Déjà pris en otage par une caste bouffeuse de richesse, les
Algériens doivent faire face, chaque jour, à une prise d'otage perpétrée de
l'intérieur des murs. D'autres Algériens, pour faire valoir leurs droits
«légitimes», prennent tout un peuple en otage à chaque fois qu'ils estiment que
l'Etat leur tourne le dos ou ne veut pas revoir leurs fiches de paie. Les
boulangers, pour ne citer que ceux-là, se sont mis en évidence en refusant de
servir le pain à de pauvres algériens qui, parfois, n'ont pas d'autres plats de
résistance à se mettre sous la dent. Les boulangers remettent en question le
prix d'une baguette de pain rachitique, qui respecte rarement son poids
réglementaire, et demandent son augmentation à 12 dinars. Ils dénoncent
également la concurrence déloyale des revendeurs non agréés de pain qu'ils
approvisionnent, pourtant, eux mêmes. Ces boulangers refusent une farine
spéciale pain préférant préparer des gâteaux avec leurs parts de farine
subventionnée. Et pour mettre les pouvoirs publics dos au mur, ils baissent
leurs rideaux, tout en prenant soin de cuire quelques fournées, la veille, pour
les revendeurs qui les cèdent, eux, à 20 voire 30 DA la baguette de pain.
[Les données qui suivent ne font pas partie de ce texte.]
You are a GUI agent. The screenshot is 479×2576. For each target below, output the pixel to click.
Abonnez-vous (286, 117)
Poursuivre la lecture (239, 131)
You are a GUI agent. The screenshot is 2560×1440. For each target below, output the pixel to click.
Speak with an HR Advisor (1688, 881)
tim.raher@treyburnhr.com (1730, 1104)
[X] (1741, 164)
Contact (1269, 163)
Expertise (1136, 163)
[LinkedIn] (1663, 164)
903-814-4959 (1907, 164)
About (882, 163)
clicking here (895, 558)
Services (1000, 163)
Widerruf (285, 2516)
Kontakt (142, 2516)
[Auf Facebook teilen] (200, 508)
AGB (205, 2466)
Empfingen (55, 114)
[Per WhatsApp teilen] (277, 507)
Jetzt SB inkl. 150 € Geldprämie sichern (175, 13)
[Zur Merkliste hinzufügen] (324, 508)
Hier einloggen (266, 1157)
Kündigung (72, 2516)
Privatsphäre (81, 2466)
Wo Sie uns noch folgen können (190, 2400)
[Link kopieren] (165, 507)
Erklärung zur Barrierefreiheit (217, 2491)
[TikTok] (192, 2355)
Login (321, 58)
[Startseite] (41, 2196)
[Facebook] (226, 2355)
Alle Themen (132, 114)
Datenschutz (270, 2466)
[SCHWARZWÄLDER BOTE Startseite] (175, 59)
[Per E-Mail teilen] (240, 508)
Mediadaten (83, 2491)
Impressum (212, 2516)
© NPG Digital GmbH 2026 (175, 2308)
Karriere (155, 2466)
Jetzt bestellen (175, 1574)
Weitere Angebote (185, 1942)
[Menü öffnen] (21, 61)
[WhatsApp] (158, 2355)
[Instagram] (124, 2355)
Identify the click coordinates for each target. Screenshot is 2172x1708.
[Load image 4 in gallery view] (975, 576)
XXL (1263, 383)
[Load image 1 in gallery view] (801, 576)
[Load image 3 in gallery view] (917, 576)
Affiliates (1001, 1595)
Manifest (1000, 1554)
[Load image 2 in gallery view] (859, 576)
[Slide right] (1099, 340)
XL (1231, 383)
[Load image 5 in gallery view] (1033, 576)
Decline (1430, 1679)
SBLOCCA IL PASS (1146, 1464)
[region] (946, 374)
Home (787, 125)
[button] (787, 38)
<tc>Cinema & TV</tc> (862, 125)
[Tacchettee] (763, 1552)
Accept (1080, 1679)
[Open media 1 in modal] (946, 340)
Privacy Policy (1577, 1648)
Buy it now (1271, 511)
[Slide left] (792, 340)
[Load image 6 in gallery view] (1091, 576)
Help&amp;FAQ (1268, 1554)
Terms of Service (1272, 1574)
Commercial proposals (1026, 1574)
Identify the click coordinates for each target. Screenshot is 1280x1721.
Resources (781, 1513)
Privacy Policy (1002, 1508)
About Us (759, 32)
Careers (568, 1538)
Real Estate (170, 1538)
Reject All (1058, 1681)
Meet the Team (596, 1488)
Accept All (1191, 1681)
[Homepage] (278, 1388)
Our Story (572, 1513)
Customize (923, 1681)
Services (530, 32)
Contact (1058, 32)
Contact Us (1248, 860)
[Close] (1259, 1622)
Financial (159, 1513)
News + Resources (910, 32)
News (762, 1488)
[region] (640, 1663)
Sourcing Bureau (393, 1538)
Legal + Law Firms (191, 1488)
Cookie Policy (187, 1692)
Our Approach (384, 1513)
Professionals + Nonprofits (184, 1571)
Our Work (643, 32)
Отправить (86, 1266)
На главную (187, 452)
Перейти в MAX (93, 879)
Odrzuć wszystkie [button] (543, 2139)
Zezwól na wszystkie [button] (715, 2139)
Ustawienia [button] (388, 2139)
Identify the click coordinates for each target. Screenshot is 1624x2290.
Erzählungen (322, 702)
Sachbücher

C'est
tout le paradoxe algérien nourri à la mamelle de l'assistanat public. Un peuple
rendu attentiste, tendant la main pour un travail, un toit, un mariage ou un
effacement de dettes, mimant ses responsables incapables de trouver des
solutions aux problèmes du pays, se contentant de puiser dans le trésor public
pour distribuer des prêts et des subventions. Jusqu'à quand ces bricolages
grossiers qui consistent à créer des sigles barbares pour acheter une paix
sociale précaire qui risque de tout emporter sur son passage quand le temps des
règlements de compte viendra. Alors, que faire ? Emprisonner tous les
boulangers qui préfèrent la pâtisserie au pain, libérer le prix de la baguette
quitte à ce qu'elle atteigne 50 DA et assister, en pyromane à des émeutes
éponymes ou obliger les Algériens à suivre un régime alimentaire en se passant
des 15 baguettes de pain quotidiennes qu'ils gaspillent quotidiennement. En ces
temps d'occupation du sol par les protestataires, des communiqués et des
contre-manifestations, des haussements de ton comme celui des sourcils, des
malentendus et des sous-entendus, en ces temps d'immolations inutiles, des brûlés
partis en cendres et des marches arrières, les boulangers en remettent une
couche. De légitimes, il n'y a pas à douter de leurs demandes, mais la façon
dont ils se sont pris pour faire entendre leurs voix est ce qu'il y a lieu
simplement d'appeler la manière algérienne. Celle du pourrissement, du tout ou
rien, de la surenchère et du jusqu'au-boutisme qui ont mené l'Algérie au bord
du précipice et qui continuent à lui donner des petites tapes dans le dos.
C'est à se demander en quoi le pain des Algériens est responsable des problèmes
socioprofessionnels de ces boulangers et si la menace d'une table sans pain
pouvait mener à quelques résultats en leur faveur. A méditer.